- [STATED GOAL]
Tally the lines below that contain the string "cristal". Reply with the number alone.

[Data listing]

►

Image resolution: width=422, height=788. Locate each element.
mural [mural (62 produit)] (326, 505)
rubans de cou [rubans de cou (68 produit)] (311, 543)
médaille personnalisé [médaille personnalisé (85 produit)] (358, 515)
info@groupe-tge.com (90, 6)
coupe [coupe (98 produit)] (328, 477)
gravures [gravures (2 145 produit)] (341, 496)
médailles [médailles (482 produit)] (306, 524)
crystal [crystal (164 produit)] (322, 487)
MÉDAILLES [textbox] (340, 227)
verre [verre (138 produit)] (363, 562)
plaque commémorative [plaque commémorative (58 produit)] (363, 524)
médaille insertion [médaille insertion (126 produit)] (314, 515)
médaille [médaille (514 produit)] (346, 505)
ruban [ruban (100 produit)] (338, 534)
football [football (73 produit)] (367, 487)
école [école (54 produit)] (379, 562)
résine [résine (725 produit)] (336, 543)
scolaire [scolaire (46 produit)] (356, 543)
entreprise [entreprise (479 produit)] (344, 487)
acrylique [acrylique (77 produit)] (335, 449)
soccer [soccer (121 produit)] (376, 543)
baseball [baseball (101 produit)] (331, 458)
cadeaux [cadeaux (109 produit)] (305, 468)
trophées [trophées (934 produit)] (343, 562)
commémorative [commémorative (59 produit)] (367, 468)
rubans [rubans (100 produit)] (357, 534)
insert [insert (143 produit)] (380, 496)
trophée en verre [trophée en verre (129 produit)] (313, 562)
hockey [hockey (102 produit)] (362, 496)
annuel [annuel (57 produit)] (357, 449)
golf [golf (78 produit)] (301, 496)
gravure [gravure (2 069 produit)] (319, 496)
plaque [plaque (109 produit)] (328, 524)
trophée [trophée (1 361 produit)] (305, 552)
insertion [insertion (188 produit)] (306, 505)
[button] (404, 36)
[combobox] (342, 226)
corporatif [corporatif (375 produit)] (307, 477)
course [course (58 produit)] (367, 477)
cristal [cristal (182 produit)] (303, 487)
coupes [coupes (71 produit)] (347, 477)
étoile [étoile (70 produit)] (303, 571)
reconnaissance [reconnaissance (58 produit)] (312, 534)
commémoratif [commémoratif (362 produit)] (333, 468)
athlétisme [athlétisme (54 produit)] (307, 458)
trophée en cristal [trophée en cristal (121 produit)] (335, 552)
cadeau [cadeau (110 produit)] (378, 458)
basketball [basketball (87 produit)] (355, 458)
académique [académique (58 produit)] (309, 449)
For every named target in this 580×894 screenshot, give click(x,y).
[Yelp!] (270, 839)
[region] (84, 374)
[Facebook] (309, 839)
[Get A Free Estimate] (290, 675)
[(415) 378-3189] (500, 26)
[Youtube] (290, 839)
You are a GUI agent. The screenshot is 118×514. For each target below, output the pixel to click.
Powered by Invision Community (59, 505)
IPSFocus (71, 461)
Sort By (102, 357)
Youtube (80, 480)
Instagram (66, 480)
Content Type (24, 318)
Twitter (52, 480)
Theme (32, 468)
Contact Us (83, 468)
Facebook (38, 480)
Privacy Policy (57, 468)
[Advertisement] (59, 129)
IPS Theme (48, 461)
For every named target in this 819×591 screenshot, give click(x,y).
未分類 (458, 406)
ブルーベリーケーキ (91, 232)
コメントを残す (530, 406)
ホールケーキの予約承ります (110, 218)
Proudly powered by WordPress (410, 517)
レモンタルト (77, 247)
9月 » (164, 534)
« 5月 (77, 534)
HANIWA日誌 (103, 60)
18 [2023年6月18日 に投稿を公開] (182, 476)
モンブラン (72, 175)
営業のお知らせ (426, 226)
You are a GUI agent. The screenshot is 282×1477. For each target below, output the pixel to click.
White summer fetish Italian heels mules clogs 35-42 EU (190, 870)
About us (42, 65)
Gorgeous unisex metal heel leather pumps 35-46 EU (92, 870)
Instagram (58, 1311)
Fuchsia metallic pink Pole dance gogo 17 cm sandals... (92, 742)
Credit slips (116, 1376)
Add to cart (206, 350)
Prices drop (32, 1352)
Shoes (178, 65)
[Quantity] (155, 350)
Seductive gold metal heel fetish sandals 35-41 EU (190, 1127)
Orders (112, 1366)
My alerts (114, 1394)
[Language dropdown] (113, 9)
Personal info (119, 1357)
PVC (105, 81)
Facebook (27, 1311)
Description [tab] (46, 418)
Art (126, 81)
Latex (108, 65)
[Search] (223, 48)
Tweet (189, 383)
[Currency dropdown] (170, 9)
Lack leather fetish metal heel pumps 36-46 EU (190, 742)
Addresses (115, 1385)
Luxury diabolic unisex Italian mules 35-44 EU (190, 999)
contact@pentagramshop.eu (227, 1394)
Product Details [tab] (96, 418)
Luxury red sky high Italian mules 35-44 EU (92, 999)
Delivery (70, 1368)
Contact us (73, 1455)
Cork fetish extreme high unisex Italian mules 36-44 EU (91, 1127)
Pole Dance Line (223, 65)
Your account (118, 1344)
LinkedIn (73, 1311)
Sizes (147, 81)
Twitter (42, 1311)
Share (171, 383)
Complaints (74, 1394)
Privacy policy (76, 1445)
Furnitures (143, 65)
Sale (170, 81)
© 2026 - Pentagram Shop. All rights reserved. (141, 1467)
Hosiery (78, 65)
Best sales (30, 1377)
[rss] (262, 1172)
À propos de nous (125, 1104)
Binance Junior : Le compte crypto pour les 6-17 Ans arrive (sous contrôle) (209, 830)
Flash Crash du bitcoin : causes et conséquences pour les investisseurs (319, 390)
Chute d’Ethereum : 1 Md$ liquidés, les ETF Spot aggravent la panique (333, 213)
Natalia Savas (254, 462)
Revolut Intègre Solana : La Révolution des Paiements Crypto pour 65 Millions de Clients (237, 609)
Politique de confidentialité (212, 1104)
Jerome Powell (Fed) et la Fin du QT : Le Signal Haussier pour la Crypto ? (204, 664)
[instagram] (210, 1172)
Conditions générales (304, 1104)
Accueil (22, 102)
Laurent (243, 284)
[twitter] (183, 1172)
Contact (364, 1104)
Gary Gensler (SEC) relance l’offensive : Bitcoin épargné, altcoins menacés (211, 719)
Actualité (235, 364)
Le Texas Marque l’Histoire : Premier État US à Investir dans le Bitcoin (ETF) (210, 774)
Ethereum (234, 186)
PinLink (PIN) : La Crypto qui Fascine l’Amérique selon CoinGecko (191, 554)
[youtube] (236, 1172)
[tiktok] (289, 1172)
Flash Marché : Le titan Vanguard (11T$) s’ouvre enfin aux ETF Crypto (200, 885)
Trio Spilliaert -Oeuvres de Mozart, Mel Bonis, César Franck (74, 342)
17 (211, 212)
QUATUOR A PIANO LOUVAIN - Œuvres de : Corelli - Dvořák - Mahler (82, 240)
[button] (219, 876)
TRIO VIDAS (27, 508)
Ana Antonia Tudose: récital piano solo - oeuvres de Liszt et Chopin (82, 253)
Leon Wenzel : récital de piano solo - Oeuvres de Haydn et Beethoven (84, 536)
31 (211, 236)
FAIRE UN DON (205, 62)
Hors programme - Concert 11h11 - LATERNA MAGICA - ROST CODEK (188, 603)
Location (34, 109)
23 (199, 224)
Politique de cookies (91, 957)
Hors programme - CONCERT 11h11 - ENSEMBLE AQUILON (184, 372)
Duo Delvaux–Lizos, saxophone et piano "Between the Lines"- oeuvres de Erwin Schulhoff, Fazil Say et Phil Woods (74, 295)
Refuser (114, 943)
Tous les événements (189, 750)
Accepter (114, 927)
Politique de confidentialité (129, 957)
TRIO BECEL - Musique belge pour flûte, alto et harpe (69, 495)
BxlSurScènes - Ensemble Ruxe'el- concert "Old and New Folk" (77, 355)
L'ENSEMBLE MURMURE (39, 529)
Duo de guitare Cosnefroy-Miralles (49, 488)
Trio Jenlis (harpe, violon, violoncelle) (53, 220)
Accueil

◄

- [RESULT]
2